この場合の世間体とは、男同士の世界に限った世間だ。
男の世間では、彼女が居ないというのはカタワと見られ、
腹を割って話せる友人の数が極端に減ってしまう。
こういう男は、からかわれる材料を一方的に仲間に提供する哀れな役割を甘受するか、
モテない者同志でチマチマ友情を育むしかない。
(まあ、女の世界も同じだとは思うが。)
いきおい、無理をしてでも彼女を作ることになる。
ステディーな彼女が出来れば一安心。
可能ならば複数確保したいなんて大それたことを夢想するが、だいたいにおいて失敗する。
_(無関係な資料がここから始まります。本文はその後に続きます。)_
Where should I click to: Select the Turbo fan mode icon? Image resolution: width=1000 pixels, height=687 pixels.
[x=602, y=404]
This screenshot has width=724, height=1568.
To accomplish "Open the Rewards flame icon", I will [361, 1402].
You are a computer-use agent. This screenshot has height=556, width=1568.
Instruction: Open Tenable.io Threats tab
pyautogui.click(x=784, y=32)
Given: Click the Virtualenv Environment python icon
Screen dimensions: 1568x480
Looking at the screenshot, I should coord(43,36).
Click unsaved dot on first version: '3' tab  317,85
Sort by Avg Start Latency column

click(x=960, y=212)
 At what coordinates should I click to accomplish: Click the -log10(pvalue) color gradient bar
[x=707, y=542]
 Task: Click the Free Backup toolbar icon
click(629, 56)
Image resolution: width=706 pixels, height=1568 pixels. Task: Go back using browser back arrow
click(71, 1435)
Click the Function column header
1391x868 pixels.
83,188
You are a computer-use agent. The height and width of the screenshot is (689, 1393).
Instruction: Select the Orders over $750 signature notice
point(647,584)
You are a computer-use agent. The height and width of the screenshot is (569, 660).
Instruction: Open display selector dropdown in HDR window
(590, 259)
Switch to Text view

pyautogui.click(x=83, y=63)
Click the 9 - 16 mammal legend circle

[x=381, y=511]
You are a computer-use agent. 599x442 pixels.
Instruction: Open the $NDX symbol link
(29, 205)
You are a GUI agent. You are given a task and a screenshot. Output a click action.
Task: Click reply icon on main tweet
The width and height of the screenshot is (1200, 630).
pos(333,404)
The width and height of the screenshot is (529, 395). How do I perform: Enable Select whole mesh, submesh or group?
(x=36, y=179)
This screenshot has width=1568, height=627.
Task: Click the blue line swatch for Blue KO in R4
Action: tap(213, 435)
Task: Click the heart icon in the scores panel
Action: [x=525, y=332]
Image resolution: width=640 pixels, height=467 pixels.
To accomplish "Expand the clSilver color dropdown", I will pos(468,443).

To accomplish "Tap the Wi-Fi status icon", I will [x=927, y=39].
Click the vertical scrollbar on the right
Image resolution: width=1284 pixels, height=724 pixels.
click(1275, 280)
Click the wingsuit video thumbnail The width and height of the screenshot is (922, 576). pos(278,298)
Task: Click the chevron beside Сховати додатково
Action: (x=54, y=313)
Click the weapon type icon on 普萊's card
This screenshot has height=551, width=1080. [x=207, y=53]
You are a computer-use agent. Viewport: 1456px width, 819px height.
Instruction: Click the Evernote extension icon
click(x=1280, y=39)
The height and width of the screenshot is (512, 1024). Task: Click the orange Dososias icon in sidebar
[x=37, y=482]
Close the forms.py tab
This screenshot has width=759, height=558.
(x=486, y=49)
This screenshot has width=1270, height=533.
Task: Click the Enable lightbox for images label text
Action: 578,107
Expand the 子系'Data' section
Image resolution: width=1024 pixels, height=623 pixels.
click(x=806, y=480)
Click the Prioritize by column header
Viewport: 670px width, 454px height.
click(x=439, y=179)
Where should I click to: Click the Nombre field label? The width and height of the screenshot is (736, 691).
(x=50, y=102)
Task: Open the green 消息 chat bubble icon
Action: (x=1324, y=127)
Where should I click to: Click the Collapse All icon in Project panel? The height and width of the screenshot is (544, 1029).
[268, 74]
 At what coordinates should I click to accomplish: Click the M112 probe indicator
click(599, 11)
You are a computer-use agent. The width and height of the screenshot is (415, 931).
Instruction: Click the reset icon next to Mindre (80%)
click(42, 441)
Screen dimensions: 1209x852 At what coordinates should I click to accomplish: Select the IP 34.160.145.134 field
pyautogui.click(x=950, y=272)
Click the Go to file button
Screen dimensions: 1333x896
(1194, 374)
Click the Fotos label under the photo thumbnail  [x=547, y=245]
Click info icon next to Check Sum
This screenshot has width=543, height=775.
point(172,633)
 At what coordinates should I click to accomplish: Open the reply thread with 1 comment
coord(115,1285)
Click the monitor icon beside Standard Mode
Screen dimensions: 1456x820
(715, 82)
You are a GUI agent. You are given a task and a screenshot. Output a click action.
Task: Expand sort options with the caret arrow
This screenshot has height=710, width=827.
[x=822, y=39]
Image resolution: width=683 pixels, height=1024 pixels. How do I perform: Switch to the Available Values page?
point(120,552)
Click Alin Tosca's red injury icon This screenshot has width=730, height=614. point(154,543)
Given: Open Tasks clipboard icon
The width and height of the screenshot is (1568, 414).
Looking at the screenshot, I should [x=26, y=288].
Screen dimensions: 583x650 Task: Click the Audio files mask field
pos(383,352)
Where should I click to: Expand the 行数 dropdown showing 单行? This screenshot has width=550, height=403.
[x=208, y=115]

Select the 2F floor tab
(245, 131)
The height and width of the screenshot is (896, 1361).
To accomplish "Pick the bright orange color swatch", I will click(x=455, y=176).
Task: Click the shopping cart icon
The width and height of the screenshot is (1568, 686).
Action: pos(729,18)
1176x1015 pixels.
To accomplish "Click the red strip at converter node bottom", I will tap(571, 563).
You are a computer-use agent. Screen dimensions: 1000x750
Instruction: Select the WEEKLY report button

世の中には、どうせだったら「美人の彼女が欲しい」なんて、
身のほど知らずの勘違い男も多数生息していることも事実である。
・・・・・・
さて、冒頭に上げたケースに戻るが、
そういう場合、男は結婚してもいいと考えている。
だが、「もっといい女」がいないかとの思いのほうが強いのだ。
上で説明したように、男というものは身のほど知らずなのである。
世間に「いい女だろー」と見せびらかしたいのである。
【いい女を連れている男=モテる男=いい男=ぼく】という図式、
考えてみれば、実に浅はかな起承転結を描くように男というものはできている。
DNAに刷り込まれているのだから仕方がない。
そう、あなたがいま気付いたように、付き合っている彼女は、
世間から「いい女」に見られないんじゃないかと、頭の片隅で思っているのである。
「ナァ~~んだ、アイツもこんな女と結婚したのか」
・・・っと、思われたくないのである。
それが彼に結婚を躊躇させる主な原因だったのである。
「もっとイイ女」が、明日にでも現れるのじゃないか・・・って。
そして、答えをズルズル先送りにする。
そのほうが楽だからだ。
世間体にも楽だからだ。
・・・・・・っと、今日はここまで。
つづきはない。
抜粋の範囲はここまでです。